• _Data to examine_
┄┄┄┄┄┄
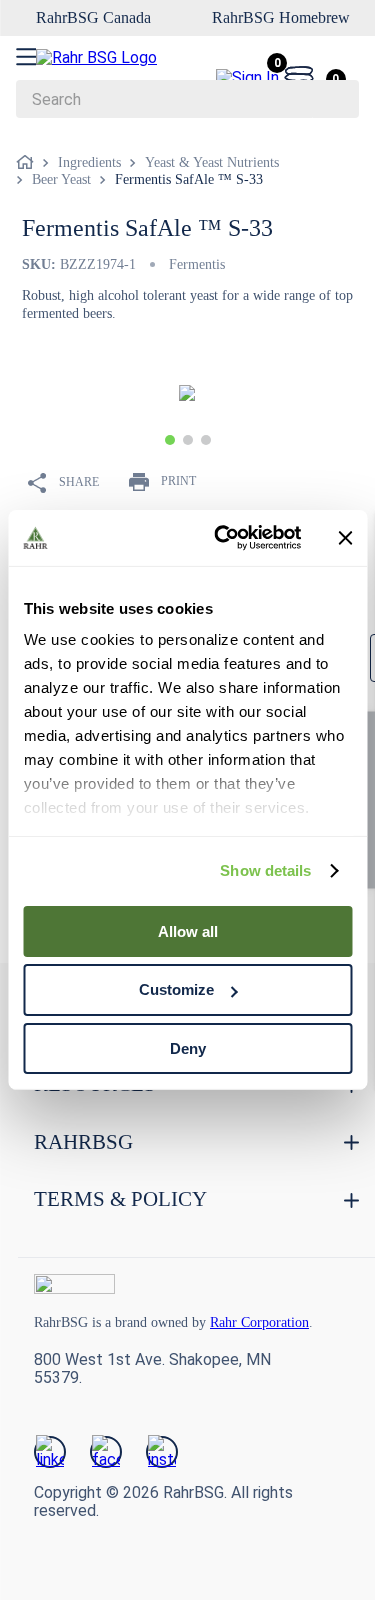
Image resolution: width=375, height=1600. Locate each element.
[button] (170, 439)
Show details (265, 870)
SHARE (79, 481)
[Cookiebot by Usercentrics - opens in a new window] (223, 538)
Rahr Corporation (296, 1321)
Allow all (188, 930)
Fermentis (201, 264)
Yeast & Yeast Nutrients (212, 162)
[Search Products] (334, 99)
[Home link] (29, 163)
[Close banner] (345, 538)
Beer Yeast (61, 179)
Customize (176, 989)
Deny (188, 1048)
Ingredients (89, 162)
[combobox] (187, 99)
┄┄┄┄┄┄
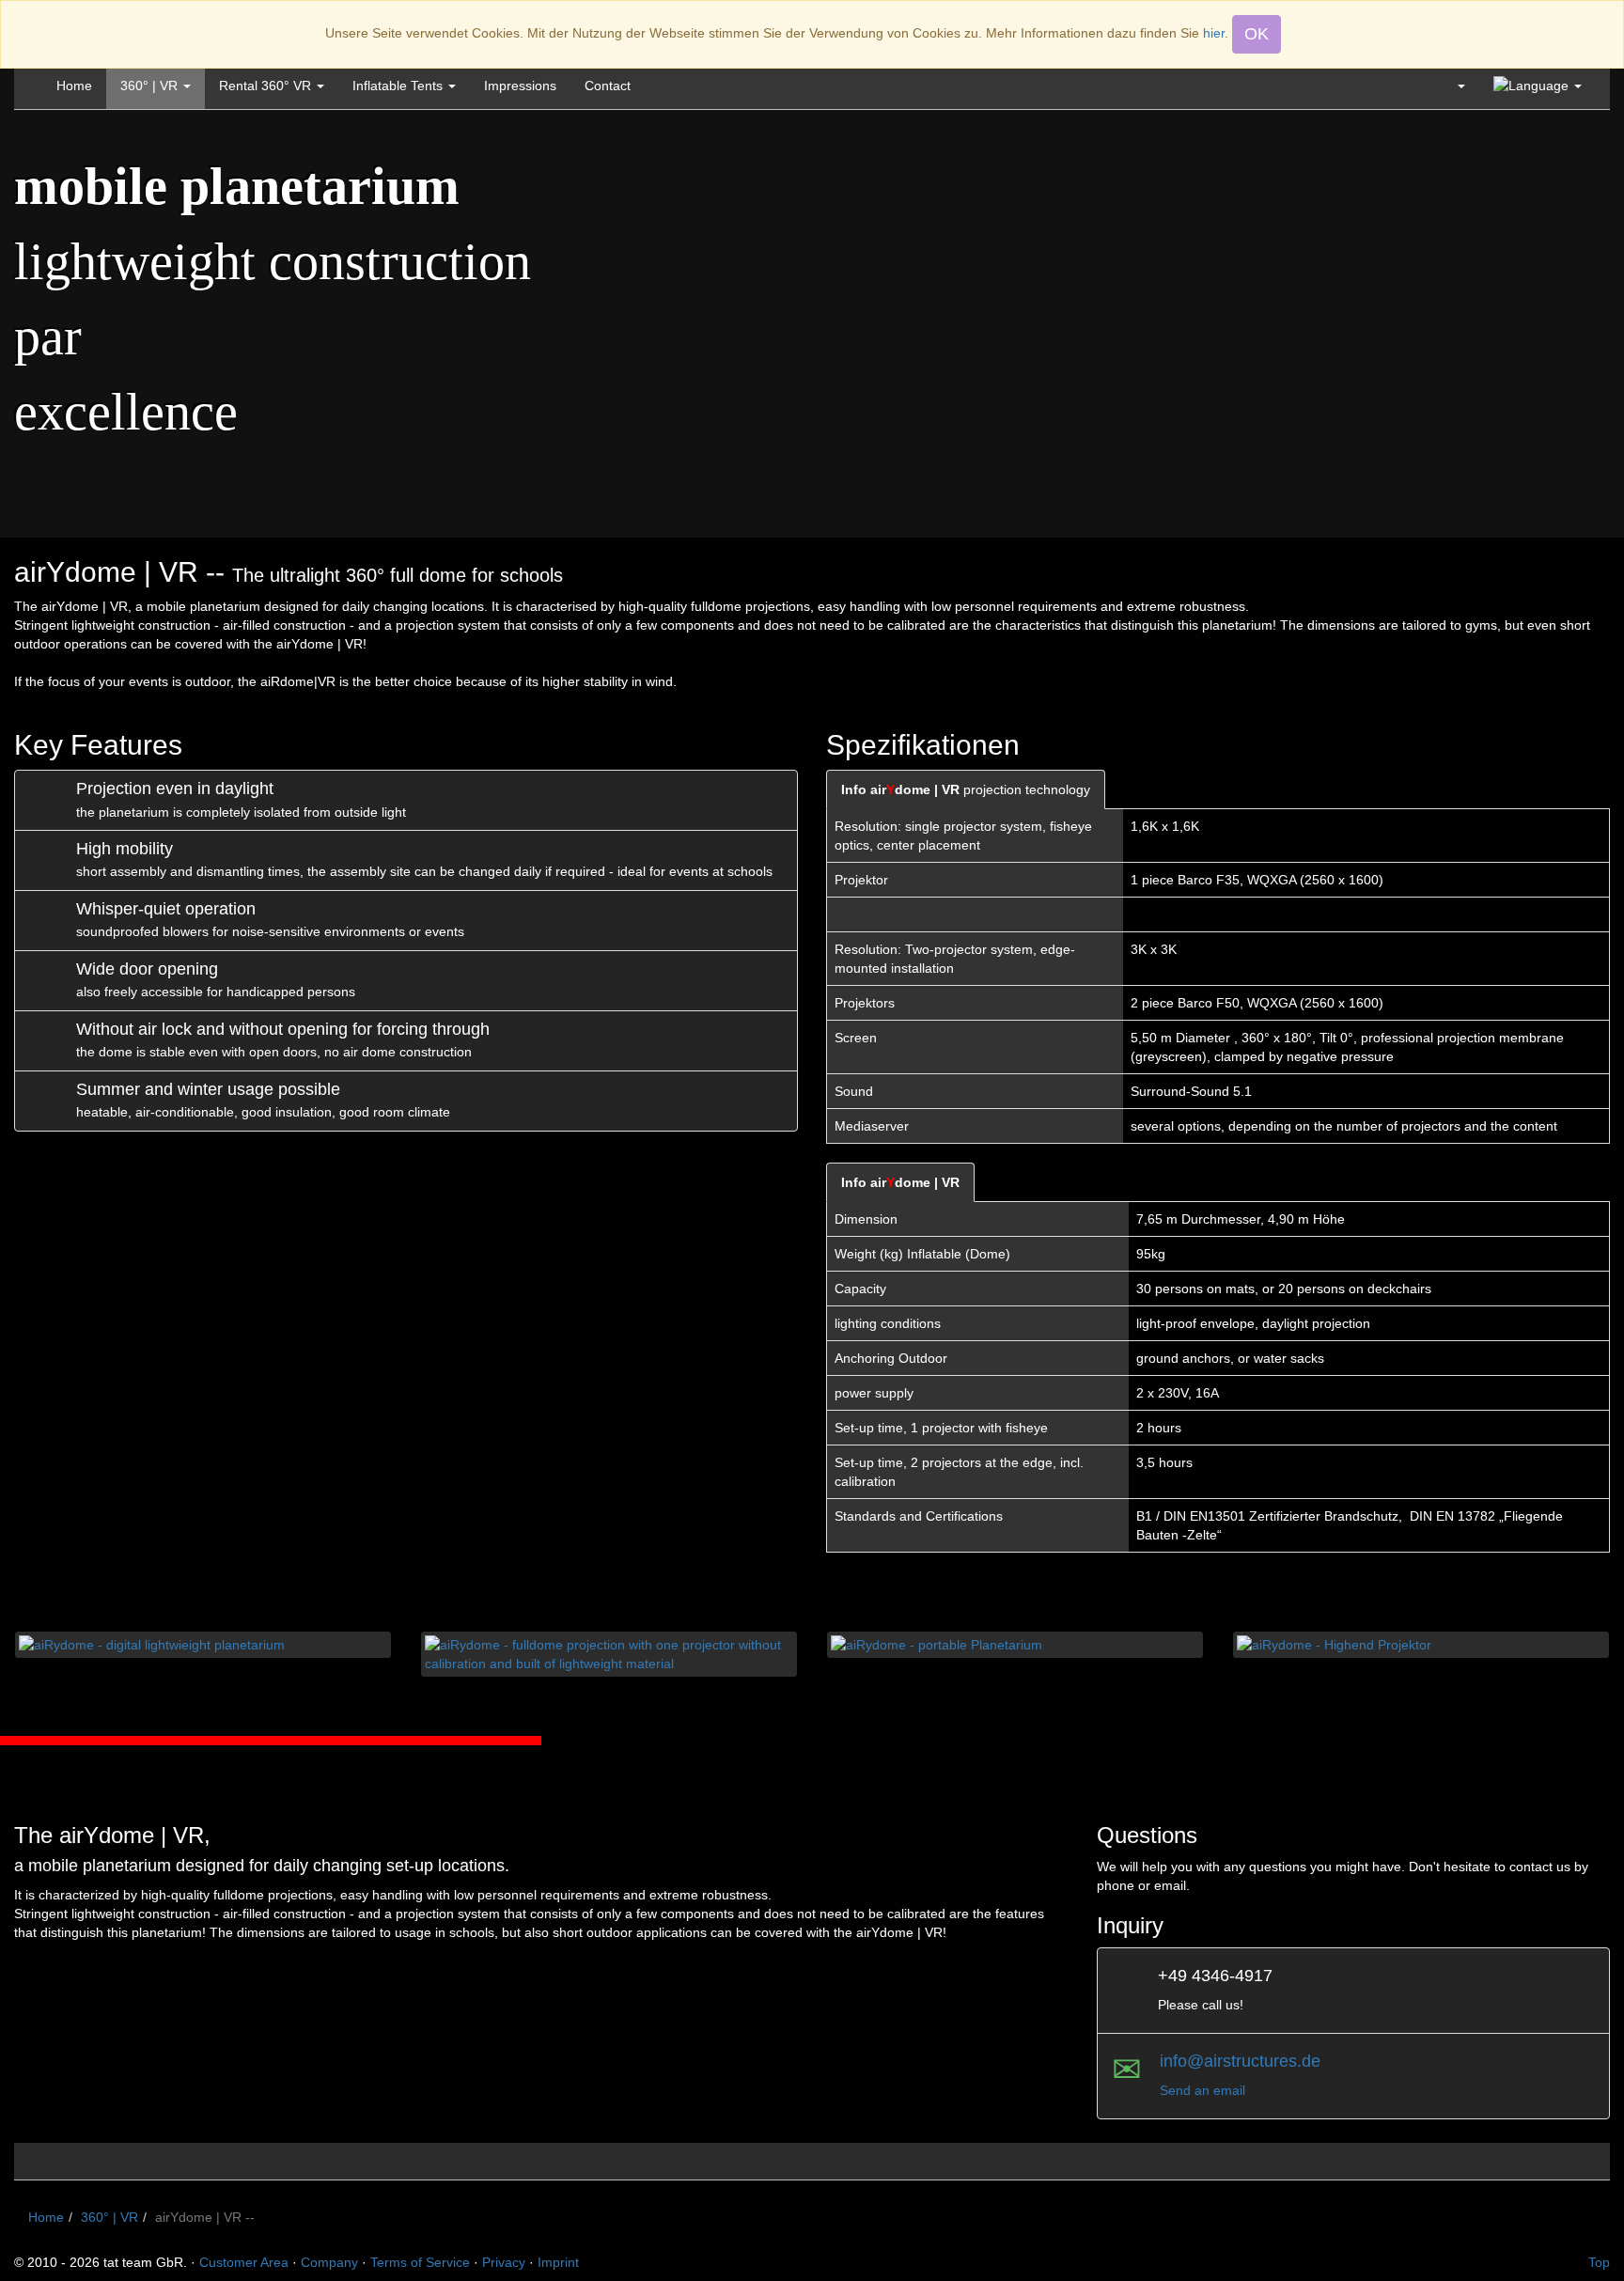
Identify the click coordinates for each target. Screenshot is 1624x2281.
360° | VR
┄┄┄┄┄┄
Retype only this portion of the data above: the line containing "Image resolution: width=375, height=1600.", the line containing "[combobox] (187, 99)", and all lines between them, exactly.

Image resolution: width=375, height=1600. Locate each element.
[button] (170, 439)
Show details (265, 870)
SHARE (79, 481)
[Cookiebot by Usercentrics - opens in a new window] (223, 538)
Rahr Corporation (296, 1321)
Allow all (188, 930)
Fermentis (201, 264)
Yeast & Yeast Nutrients (212, 162)
[Search Products] (334, 99)
[Home link] (29, 163)
[Close banner] (345, 538)
Beer Yeast (61, 179)
Customize (176, 989)
Deny (188, 1048)
Ingredients (89, 162)
[combobox] (187, 99)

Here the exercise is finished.